Solstice Reflections: Growing Up and Just Growing

***Summer Solstice 1992:  Me kneeling with Shannon and   pregnant with Aislinn.   Yes, I had my ears triple-pierced and my hair was in an asymmetrical cut under that sequinned headband, but at least not carrying a briefcase and wearing a suit, matching pumps, and matching stockings for a whole day!***

“And as I hung up the phone it occurred to me,

He’d grown up just like me…

My boy was just like me.”

–“Cat’s in the Cradle,”  Harry Chapin

A week ago, I was talking with one of my clairvoyant friends about how wonderfully things are going in my home right now when she got very quiet.  I hadn’t mentioned any of the things going on with the girls or our houseguests to her so it took me by surprise when she said, “This next month, Shannon is going to be mirroring you — a lot.”  My friend is usually right about these things.

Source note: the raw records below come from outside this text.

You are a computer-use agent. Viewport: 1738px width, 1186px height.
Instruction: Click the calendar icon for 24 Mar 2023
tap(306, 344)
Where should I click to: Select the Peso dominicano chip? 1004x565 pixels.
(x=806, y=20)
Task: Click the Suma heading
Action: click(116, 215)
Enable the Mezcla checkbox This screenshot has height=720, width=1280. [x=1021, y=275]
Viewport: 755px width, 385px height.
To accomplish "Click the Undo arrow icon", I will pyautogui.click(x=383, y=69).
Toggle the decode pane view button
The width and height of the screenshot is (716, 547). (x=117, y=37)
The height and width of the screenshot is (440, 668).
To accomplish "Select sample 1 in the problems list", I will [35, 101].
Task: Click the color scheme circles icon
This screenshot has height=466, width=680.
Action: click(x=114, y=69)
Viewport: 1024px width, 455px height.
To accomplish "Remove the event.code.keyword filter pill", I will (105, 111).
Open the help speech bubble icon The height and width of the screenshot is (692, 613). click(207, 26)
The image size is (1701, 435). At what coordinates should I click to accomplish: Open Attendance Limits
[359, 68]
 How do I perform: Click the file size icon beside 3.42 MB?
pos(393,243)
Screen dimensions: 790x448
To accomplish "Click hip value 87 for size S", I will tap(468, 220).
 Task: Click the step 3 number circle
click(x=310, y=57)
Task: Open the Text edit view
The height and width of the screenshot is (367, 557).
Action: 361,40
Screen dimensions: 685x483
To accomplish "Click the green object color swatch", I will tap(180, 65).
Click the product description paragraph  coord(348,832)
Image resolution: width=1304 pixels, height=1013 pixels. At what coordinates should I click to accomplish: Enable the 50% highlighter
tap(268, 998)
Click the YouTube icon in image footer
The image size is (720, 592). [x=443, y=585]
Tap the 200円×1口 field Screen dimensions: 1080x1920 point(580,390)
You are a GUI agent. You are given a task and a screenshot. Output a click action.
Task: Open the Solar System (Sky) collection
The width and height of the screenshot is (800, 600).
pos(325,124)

I shrugged it off at that moment.  I couldn’t really see how Shannon was mirroring me right now.  As it turns out, at 18, she’s mirroring not the current me, but  the me of my 20’s and 30’s.

Besides being promoted to manager at the yummy Cold Stone in Destin Commons, she was tapped to teach one of the most popular two-week courses at the local college–twice.  She knew it was going to be a killer schedule this month, leaving early in the morning for classes and zooming straight from there to the ice cream shop for another 8 hours.  The pay and high-level resume fodder of the teaching job makes it worthwhile, but she’s in a time crunch that I recognize all too well.  This is how I used to live, except somewhere in there, I made time for a husband, two babies, and housework–plus an occasional graduate class and writing books via tape recorder while commuting to work.  Today, I wondered how I ever did it.

Although Shannon leaves her job at night with other people who accompany her back to my house, I hate going to bed before she comes home, and I try to wait up for her, though that often means I’ll get less than four hours of sleep a night.  Her younger sister, who doesn’t have to be up before sunrise,  has stepped in and  volunteered  to wait up for Shannon’s “I’m on my way home” call, and if Shannon’s not home in 10 minutes, she knows to wake me and I’ll be headed out  in a heartbeat to find my eldest 5 miles away.       That’s a huge help for me.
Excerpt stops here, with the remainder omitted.